For bags and luggage, Asia Pacific will be the region to target. It is the largest region by far, at almost twice the size of North America. The region also accounted for 64% of total global value growth in 2016, cementing its position as the main engine of growth. While Western Europe and North America constitute mature markets, it accounted for a comparatively small 8% and 13% of 2015-2016 value growth. Yet, Western Europe will continue to be a crucial region despite the stagnant sales. This because other regions such as Eastern Europe and the Middle East and Africa, lacklustre.

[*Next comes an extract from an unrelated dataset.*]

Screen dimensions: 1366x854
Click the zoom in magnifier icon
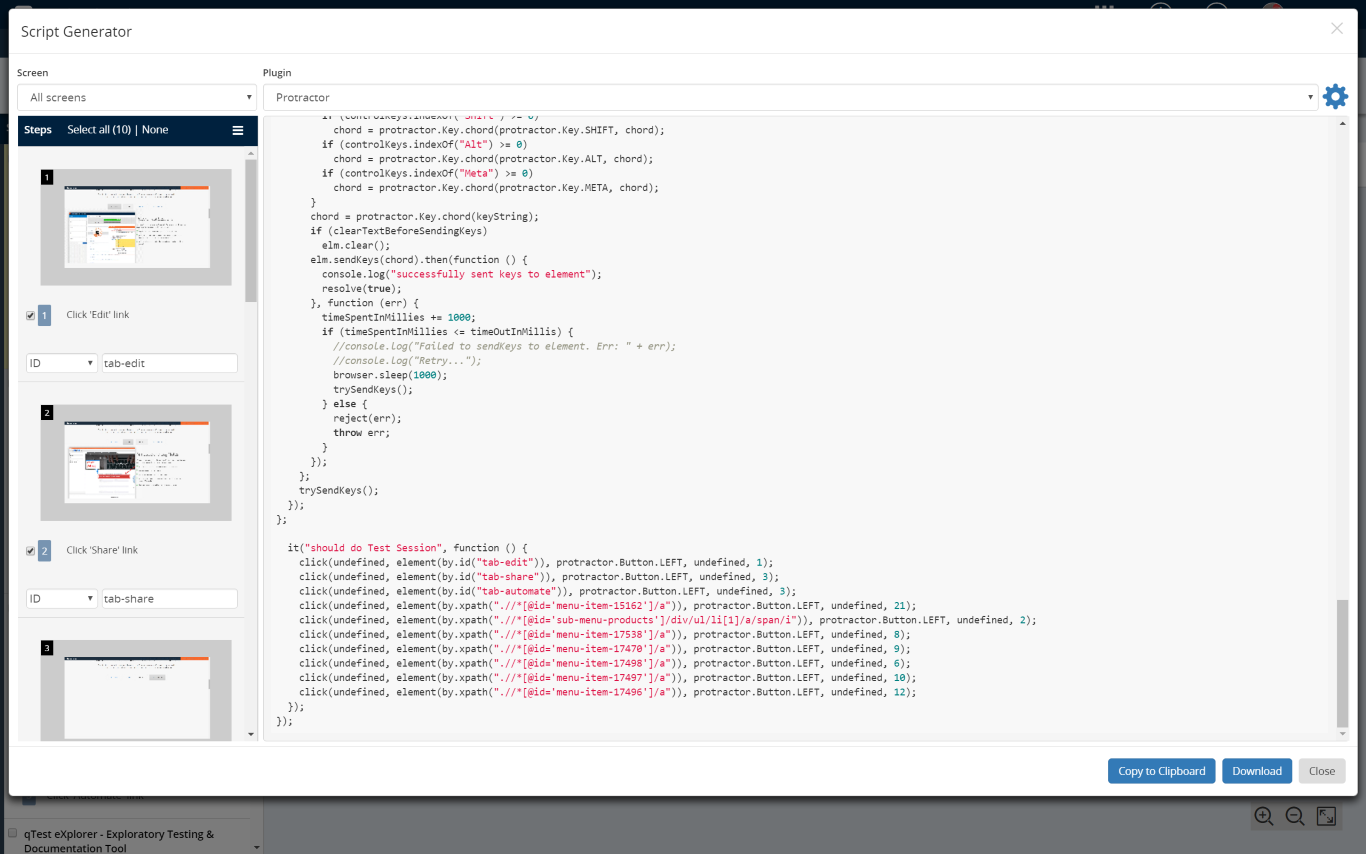1264,816
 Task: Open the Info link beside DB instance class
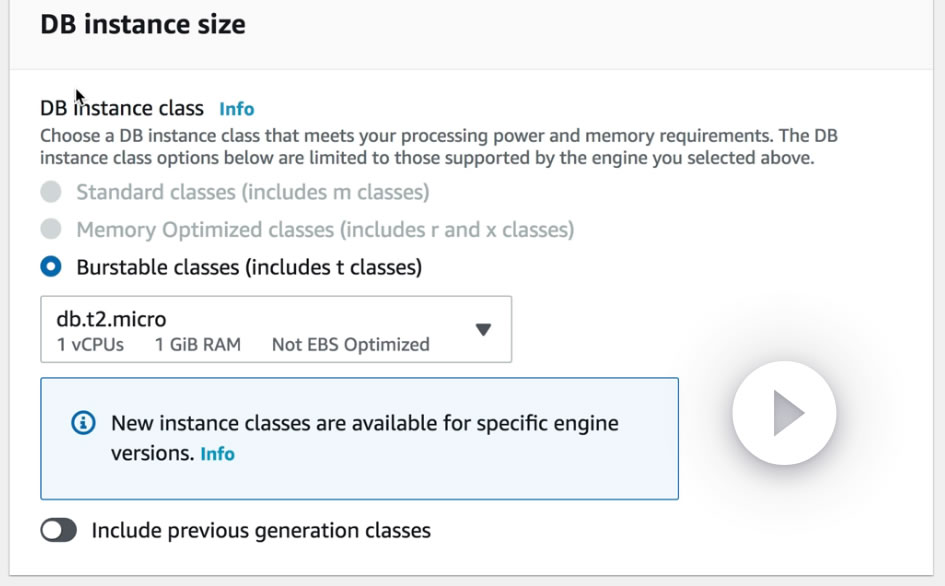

Fashionable and functional cultures vary in performance as bags and luggage have had a turbulent decade and a half in Western Europe. The category saw its largest decline in 2008, as the financial crisis forced consumers to give up discretionary items, particularly big-ticket purchases such as luxury bags, and cut back leisure travel. This was followed by the Eurozone crisis, and it was not until 2014 that the region recovered enough to report overall positive real terms growth for the first time in seven years. There has been a stabilizer in luxury spending because of increasingly affluent tourists from Asia Pacific and the Middle East. These consumers find prices of goods cheaper in Western Europe than in their home countries.
France: Country Snapshot
France is a big producer of luxury bags and luggage, as the top three companies by sales in 2015 (US$ million) were LVMH Moët Hennessy, Kering SA, and Hermès International SCA. France’s per capita rank is 11 out of 80 and market size rank is 7 out of 80. Bags and luggage specialists retailers was the top distribution channel from 2002 through 2016 by share of total distribution. The top selling objects (Market size 2016, US$ million) in this category are handbags, luggage, wallet and coin purses, crossbody bags, backpacks, business bags, and duffel bags.
With Brexit underway, the Uk is forecasted strong growth and will be sustained with tourism. This is because of the falling pound, making it one of the cheaper markets in the world for luxury goods. In particular, handbags are expected to contribute 70% of the US$879 million in growth over the next five years. The opposite is expected for Switzerland and France, the two countries forecast to see the largest declines.
The lifestyle and travel trends fuelling luggage sales are expected to continue over the forecast period. However, as consumers have increasingly splashed out on premium, high quality bags and luggage, the durability of these purchases will render frequent replacements unnecessary. Furthermore, as bags and luggage remain discretionary items, other consumer goods, such as electronics and entertainment, are claiming a higher share of spending, and surpassing fashion goods in becoming “needs” rather than just “wants”.